*ABOUT THIS EXERCISE*
Filter the data for lines with the word "Pick", then copy every line so identified.

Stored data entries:
####################
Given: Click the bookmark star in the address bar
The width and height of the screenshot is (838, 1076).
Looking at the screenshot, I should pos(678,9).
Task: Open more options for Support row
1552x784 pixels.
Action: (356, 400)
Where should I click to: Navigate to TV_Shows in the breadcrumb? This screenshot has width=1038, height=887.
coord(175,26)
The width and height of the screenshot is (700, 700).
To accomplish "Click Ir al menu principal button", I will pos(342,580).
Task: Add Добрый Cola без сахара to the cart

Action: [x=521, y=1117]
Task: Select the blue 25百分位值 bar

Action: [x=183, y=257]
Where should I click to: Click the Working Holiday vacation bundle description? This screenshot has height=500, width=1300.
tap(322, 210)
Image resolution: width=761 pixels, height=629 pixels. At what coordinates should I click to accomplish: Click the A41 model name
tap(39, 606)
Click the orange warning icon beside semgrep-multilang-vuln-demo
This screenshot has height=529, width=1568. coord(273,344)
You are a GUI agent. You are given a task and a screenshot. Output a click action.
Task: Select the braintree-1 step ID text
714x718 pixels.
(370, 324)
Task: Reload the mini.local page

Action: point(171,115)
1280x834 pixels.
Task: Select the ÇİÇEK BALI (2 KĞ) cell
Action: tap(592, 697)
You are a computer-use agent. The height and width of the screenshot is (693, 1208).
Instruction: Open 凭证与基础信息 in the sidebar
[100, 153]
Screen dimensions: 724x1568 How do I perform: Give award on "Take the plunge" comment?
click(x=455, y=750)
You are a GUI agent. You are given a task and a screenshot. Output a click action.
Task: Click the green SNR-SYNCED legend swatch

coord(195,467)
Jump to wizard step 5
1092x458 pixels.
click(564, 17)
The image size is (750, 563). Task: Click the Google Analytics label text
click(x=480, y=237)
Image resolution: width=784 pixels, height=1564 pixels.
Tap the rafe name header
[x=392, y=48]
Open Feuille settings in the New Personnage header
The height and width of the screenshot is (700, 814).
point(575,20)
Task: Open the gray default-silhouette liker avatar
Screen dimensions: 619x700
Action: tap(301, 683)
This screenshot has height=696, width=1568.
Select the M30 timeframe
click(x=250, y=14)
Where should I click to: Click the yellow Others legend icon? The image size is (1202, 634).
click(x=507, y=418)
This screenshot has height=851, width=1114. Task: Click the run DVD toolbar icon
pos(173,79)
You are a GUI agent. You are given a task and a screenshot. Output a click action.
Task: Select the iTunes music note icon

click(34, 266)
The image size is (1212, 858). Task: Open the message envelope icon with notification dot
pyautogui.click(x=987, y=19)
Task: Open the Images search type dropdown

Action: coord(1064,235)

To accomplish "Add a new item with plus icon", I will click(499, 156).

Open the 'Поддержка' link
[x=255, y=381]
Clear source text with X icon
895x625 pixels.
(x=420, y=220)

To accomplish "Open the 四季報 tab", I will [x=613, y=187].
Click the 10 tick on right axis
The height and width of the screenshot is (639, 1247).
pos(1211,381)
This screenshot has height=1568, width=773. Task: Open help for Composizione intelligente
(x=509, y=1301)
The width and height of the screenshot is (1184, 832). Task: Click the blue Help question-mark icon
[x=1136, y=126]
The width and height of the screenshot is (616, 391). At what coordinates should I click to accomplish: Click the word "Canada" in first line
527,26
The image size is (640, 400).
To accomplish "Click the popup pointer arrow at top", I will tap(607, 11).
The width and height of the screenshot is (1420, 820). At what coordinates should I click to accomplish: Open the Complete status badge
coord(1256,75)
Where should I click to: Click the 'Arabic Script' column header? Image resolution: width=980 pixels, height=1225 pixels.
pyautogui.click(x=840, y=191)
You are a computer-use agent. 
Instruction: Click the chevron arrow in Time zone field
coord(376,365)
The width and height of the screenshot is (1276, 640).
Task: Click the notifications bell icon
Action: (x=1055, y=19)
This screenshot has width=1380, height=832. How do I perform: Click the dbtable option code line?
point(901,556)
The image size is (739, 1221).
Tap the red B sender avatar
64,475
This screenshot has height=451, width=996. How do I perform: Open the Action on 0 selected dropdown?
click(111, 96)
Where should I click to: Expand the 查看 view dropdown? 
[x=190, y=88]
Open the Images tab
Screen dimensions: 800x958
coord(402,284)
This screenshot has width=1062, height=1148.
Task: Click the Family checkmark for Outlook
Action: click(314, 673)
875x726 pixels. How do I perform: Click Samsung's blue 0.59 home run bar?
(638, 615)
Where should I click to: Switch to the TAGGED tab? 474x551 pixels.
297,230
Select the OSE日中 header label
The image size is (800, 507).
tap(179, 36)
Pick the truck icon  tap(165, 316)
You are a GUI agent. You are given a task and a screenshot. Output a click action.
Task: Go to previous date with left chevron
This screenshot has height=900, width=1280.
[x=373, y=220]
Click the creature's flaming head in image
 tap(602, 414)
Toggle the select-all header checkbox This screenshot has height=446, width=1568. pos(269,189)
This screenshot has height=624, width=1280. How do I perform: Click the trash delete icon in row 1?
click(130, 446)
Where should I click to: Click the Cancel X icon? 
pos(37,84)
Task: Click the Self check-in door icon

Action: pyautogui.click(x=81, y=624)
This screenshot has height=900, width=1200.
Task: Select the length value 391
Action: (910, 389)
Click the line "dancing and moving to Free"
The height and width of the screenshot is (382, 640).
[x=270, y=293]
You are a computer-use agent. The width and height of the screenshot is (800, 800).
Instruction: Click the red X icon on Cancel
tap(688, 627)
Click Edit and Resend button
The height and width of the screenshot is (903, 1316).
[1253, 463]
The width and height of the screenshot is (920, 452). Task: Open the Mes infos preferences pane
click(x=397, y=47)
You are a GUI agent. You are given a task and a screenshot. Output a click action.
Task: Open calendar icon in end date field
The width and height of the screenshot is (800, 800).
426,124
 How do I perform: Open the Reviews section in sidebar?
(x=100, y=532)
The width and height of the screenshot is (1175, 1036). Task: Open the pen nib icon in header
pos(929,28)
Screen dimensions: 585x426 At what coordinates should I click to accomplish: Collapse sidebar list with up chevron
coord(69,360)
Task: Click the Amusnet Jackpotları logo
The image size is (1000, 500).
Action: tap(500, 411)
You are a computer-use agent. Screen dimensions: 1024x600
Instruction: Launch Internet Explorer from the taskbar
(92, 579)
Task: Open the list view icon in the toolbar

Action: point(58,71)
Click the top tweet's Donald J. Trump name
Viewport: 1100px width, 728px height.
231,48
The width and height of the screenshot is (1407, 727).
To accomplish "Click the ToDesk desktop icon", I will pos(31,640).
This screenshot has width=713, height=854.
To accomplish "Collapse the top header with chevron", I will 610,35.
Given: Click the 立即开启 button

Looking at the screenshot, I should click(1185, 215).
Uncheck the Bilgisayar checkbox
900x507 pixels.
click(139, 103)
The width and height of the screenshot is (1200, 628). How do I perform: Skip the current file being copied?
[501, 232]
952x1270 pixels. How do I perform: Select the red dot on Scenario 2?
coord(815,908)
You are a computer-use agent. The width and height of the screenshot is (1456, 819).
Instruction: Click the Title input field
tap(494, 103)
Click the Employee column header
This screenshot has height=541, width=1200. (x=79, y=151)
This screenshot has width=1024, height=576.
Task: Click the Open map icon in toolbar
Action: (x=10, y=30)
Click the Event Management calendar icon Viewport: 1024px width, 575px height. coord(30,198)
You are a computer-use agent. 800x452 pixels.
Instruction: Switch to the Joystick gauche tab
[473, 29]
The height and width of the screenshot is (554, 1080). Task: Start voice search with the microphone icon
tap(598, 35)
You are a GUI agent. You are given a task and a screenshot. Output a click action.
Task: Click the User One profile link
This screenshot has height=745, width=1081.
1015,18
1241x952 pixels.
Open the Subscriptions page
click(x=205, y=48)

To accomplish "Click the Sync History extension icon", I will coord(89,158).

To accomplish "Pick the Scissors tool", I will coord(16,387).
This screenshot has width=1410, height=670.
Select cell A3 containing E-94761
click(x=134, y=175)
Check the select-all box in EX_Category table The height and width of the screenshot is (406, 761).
####################
*YOUR RESPONSE*
Pick the truck icon  tap(165, 316)
To accomplish "Pick the Scissors tool", I will coord(16,387).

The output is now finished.